Introduction to

Year Four: Modern

U.S. and World History from 1850 - 2000
with Missionary Highlights

Year Four covers:
  • Victorian Britain, British India and the Crimean War.
  • The secession of the American South and the U.S. Civil War.
  • Reconstruction and westward expansion.
  • The Gilded Age and the Great Depression.
  • The European powers' Scramble for Africa, King Leopold II of Belgium's personal conquest of the Congo and Boer War in South Africa.
  • German Kaiser Wilhelm II and Word War I.
  • German Fuhrer Adolf Hitler and World War II.
  • Struggles against Communism in the Cold War, the Korean War and the Vietnam War.
  • Many other topics from Russia, China, Japan, Australia, Argentina, Mexico, Spain, Africa and more.

Year Four begins with the Golden Age of the mighty British Empire under Queen Victoria. Early in the year, students will watch thriving Britain join forces with France and the tottering Ottoman Empire to thwart an ambitious Russia in the Crimean War.
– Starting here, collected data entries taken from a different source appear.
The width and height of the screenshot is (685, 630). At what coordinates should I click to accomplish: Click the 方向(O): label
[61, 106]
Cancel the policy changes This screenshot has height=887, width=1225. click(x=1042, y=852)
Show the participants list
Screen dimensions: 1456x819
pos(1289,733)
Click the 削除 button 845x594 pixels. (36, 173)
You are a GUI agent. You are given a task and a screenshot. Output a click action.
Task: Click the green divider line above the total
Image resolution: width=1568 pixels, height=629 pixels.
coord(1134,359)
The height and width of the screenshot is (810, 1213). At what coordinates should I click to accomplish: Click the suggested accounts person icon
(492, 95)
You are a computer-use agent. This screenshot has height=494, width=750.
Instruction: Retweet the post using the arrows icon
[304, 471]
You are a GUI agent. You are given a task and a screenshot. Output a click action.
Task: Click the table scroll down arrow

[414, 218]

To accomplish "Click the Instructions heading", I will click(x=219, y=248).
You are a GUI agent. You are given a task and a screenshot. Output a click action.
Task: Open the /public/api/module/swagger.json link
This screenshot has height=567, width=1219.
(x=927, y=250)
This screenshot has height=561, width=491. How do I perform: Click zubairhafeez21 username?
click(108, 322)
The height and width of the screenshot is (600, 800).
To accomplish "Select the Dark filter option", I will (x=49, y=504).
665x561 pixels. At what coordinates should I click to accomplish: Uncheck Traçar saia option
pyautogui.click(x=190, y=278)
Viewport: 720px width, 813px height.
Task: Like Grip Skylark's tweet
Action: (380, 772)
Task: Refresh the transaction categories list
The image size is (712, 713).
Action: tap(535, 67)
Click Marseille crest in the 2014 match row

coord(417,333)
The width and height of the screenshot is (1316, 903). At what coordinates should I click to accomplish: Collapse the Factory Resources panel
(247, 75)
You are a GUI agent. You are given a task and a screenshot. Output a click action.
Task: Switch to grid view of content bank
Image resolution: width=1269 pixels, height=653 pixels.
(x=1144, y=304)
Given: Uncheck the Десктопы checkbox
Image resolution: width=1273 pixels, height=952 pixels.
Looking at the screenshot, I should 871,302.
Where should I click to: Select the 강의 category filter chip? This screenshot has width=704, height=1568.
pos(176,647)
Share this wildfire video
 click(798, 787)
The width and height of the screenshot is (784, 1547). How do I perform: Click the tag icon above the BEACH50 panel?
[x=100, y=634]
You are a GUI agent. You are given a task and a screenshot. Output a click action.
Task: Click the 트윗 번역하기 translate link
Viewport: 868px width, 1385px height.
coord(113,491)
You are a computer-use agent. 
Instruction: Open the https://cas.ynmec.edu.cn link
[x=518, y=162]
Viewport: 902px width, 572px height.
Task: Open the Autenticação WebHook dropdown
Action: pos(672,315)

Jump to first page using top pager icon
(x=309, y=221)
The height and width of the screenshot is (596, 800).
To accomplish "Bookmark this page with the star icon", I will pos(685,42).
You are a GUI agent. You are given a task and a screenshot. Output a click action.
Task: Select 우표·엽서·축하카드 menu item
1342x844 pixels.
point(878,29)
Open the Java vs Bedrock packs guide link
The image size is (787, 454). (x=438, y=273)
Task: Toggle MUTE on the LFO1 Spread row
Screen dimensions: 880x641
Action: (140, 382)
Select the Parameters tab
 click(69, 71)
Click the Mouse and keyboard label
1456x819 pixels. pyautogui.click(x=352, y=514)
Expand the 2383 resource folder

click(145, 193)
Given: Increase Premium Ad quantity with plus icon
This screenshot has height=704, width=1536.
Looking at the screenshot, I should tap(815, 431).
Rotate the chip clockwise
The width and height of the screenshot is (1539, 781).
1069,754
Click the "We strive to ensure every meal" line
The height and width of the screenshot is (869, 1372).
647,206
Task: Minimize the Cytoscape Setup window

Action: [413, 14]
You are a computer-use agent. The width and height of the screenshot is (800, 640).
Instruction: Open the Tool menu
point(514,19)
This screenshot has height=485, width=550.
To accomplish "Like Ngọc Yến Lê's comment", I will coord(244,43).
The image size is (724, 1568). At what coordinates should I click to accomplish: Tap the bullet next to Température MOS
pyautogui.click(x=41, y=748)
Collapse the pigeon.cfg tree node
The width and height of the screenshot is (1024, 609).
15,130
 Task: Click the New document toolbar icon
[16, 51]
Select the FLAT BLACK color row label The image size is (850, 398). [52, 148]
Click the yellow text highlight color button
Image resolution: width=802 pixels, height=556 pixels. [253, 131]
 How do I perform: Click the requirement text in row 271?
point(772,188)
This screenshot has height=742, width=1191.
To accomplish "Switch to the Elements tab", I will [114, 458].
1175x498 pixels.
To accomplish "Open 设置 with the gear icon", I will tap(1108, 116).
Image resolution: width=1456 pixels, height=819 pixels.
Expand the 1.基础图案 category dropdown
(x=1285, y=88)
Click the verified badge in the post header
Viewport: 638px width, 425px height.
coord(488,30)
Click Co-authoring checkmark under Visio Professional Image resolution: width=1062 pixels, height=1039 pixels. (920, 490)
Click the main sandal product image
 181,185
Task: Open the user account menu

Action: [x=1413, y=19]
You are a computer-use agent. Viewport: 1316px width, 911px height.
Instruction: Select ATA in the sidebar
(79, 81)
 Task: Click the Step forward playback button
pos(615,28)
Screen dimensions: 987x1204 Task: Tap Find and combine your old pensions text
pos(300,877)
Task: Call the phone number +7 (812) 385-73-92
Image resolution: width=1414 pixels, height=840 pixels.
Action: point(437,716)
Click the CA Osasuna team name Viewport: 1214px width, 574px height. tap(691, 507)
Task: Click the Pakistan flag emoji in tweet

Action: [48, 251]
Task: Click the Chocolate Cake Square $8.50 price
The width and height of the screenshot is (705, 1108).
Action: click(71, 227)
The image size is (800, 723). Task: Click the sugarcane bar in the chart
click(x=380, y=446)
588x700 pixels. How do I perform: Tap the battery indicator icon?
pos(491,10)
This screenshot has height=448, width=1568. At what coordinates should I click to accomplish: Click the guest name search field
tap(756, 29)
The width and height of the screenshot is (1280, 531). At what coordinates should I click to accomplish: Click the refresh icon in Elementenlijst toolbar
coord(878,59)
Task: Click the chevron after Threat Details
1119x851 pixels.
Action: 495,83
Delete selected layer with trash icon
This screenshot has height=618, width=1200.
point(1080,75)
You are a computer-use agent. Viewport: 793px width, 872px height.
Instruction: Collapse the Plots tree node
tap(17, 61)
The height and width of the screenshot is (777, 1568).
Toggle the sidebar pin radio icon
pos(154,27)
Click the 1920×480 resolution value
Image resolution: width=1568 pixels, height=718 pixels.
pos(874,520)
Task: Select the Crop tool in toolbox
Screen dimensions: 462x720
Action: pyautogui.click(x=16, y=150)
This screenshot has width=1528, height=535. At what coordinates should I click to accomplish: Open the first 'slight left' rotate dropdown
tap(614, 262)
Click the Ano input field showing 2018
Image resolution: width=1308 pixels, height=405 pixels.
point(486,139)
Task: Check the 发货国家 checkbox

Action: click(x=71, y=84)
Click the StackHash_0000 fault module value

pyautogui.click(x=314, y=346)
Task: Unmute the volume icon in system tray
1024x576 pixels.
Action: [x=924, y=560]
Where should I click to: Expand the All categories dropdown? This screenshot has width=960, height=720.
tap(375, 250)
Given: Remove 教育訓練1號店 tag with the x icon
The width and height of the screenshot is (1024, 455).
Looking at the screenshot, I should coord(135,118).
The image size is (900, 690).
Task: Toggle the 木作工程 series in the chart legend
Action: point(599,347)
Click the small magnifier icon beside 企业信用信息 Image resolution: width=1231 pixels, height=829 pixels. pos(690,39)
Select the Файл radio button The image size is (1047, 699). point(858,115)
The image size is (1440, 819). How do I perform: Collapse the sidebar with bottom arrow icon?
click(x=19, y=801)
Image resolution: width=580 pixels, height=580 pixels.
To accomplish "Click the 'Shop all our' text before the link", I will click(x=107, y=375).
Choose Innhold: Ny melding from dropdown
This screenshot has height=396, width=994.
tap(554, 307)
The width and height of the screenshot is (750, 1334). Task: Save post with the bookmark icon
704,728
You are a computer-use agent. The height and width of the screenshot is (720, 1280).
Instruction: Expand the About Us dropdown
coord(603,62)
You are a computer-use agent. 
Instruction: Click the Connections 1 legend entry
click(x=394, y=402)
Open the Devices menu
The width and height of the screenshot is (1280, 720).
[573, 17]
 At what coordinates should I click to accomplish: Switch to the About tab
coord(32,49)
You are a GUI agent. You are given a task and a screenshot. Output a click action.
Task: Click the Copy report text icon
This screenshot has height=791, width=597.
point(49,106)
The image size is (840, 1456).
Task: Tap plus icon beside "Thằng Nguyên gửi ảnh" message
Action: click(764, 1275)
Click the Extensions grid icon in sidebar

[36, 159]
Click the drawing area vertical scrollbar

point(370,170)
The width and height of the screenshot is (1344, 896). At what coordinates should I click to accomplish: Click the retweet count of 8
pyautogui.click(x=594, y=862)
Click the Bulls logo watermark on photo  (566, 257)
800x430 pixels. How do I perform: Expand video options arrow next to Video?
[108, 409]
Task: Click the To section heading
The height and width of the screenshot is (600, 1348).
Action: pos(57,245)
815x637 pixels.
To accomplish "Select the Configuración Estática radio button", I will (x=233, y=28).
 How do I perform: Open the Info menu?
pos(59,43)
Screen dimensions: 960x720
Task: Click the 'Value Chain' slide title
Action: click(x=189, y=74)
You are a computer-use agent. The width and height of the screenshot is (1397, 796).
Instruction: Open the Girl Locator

Over in the USA, long-brewing conflicts over slavery and states' rights will boil over into the secession of the South and the terrible U.S. Civil War. Next will come Reconstruction, westward expansion and the Indian Wars in the West. Back East, millions of immigrants from all over the world will go to work in American factories. In time, unfettered competition in business and industry will lead to the rise of extremely wealthy "robber barons" like John D. Rockefeller and Andrew Carnegie.

Back in Europe, the clever Chancellor Otto van Bismarck of Prussia will organize a chaotic mass of German states into a strong, united German Empire. After defeating France in the Franco-Prussian War, Bismarck will further humiliate the French by crowning Germany's first emperor, Kaiser Wilhelm I, in the French Palace of Versailles. Another world-altering change will come when the once-isolationist USA launches the Spanish-American War, thus becoming a major world power for the first time.

Elsewhere, the continued weakness of the Ottoman Empire will lead to chaos in the Balkans, which will lead to the fateful assassination of Arch-Duke Franz Ferdinand of Austria. Kaiser Wilhelm II, who happens to be a friend of the Arch-Duke's, will support a vengeful Austrian attack on the Balkan nation of Serbia, igniting a chain reaction that will explode into World War I.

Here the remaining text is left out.